Coming from a nation with bitterly cold winters and a Catholic-school upbringing that very actively promoted and exemplified resilience and perseverance despite them, this concept is very new to me (though not so new now as it was a year and a half ago when I first moved here). Growing up, my friends and I would pray and pray endless hours for a snow day. In -30 degree weather. Under 5 feet of snow. It never came. My high school closed its doors for the first and only time in my years there three days into the 1998 Quebec ice storm that broke records and made headlines across the world, not because its power went out, but to help those whose power had. Going to school (or to work, or to an appointment, or out with your friends, even) was not something you did if all went well, if you felt like it, or in the absence of anything that might make your experience there negative. It was something you just did. Because it was expected of you. Because it was expected of your school (or work, or service supplier, or friends) to find solutions to problems when they arose. Because your parents - both of whom worked full time to maintain your peaceful and stable existence in the suburbs or in a residential area more than five minutes away from your school - simply didn't have the flexibility in their schedules required to deal with unforeseen closures or cancellations, if and when they could be avoided. Because advance notice meant 24 hours, or at least 12, not 2.

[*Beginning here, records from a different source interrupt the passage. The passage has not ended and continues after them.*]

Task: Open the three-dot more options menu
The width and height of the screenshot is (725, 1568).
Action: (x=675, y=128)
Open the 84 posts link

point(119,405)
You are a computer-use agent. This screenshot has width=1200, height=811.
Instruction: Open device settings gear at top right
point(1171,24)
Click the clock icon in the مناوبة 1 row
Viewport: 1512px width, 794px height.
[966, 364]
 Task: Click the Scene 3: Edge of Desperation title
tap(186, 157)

Adapting to this fundamentally different rhythm of life has been difficult for me. It continues to be difficult for me. It's a beautiful thing to be able to be spontaneous, flexible, and comprehensive of a trying situation unexpectedly. But it's also frustrating, upsetting, and demoralizing not knowing how to choose your battles, when to make lemonade out of lemons and when to leave the lemons alone - all in the interest of saving face. More than anything, learning and putting into practice the difference between looking good and being good often also means compromising any sense of righteousness, honesty, and work ethic I have cultivated up until this point in my life. Understanding that lemonade is to be made of lemons only when doing so would make the best impression means accepting that making lemonade of lemons is not a categorical imperative. It is not standard operating procedure. It does not qualify as the predictor of the best overall outcome. It can be a show of weakness in a game won by strategic withdrawal.

These are tough pills to swallow. With or without lemonade.